We study a polygenic trait under stabilizing selection at statistical equilibrium, where genetic effect, mutation rate and mutational bias are heterogeneous across loci. The model assumes L biallelic sites subject to reversible mutations, each allele described by its frequency in the population. Using a diffusion approximation, a mean-field approximation and neglecting linkage disequilibrium, we predict consistent phenomena across several regimes of selection: (1) a small deviation {Delta}* of the trait mean from its optimal value appears and persists due to genetic mutations not aligned with selection; (2) while this deviation is often undetectable at the trait level, it leaves a substantial signature at the locus level by favoring alleles reducing it, resulting in genic selection with mean coefficient s* proportional to -{Delta}* acting pervasively; (3) with stronger selection on the trait, (3a) the value of {Delta}* is decreased but the intensity of genic selection is increased in inverse proportion, resulting in an essentially constant, non negligible value of s*. We show how the stationary distribution of allelic frequencies can be obtained from {Delta}*. The latter can then be characterized as the solution to a fixed-point equation.
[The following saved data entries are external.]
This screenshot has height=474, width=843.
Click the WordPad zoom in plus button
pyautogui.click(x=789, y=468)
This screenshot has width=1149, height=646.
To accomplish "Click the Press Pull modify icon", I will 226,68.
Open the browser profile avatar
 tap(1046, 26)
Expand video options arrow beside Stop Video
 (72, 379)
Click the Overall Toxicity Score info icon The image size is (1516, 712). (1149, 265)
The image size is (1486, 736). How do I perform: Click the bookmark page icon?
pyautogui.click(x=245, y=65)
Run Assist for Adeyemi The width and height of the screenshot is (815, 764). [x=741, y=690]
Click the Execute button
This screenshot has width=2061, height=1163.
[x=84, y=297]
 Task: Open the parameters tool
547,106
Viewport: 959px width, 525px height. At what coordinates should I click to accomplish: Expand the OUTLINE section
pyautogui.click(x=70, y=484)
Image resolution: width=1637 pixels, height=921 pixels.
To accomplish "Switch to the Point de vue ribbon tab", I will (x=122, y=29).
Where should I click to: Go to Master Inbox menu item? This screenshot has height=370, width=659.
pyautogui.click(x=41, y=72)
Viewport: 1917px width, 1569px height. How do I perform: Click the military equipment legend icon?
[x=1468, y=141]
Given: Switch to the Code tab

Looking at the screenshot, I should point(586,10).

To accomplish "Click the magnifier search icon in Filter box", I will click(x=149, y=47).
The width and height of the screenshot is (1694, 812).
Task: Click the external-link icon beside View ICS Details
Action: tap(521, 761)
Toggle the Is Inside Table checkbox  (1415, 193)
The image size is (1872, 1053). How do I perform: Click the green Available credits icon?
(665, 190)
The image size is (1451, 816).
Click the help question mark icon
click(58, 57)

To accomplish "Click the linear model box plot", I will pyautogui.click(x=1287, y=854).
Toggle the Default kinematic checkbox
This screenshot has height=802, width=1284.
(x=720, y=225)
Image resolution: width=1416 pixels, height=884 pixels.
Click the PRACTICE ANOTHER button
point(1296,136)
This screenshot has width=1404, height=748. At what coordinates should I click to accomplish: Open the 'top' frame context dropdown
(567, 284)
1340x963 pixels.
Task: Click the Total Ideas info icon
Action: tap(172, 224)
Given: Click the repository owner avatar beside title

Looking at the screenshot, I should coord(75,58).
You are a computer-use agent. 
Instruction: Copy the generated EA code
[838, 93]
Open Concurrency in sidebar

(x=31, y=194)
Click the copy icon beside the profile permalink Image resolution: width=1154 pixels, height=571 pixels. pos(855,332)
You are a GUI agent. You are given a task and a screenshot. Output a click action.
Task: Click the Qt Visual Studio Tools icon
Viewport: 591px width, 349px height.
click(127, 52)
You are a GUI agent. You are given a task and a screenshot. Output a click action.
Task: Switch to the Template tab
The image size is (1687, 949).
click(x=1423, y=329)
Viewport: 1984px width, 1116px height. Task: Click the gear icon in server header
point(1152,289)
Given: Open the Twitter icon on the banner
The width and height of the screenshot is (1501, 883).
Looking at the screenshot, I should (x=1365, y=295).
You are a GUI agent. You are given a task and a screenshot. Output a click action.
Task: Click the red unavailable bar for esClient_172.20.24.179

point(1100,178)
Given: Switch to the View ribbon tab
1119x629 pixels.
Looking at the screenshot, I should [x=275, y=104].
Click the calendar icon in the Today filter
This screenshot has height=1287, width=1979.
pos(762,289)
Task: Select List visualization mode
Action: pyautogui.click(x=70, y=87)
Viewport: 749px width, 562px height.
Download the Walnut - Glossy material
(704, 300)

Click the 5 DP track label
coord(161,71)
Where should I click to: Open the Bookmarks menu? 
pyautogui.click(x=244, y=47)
Finally, we quantify several macroscopic observables of interest (genetic variance, description of the fluctuations of the trait mean as an Ornstein-Uhlenbeck process). The orders of magnitude of the macroscopic observables can be derived on a wide region of the parameter space. The model shows good fit and can straightforwardly be extended to accommodate pleiotropy, dominance, and some forms of epistasis. We also discuss the different breakdown which may occur (Bulmer effect, Hill-Robertson effect, breakdown of the Ornstein-Uhlenbeck approximation for the dynamics of the trait mean, depletion of genetic variability due to low mutation rates).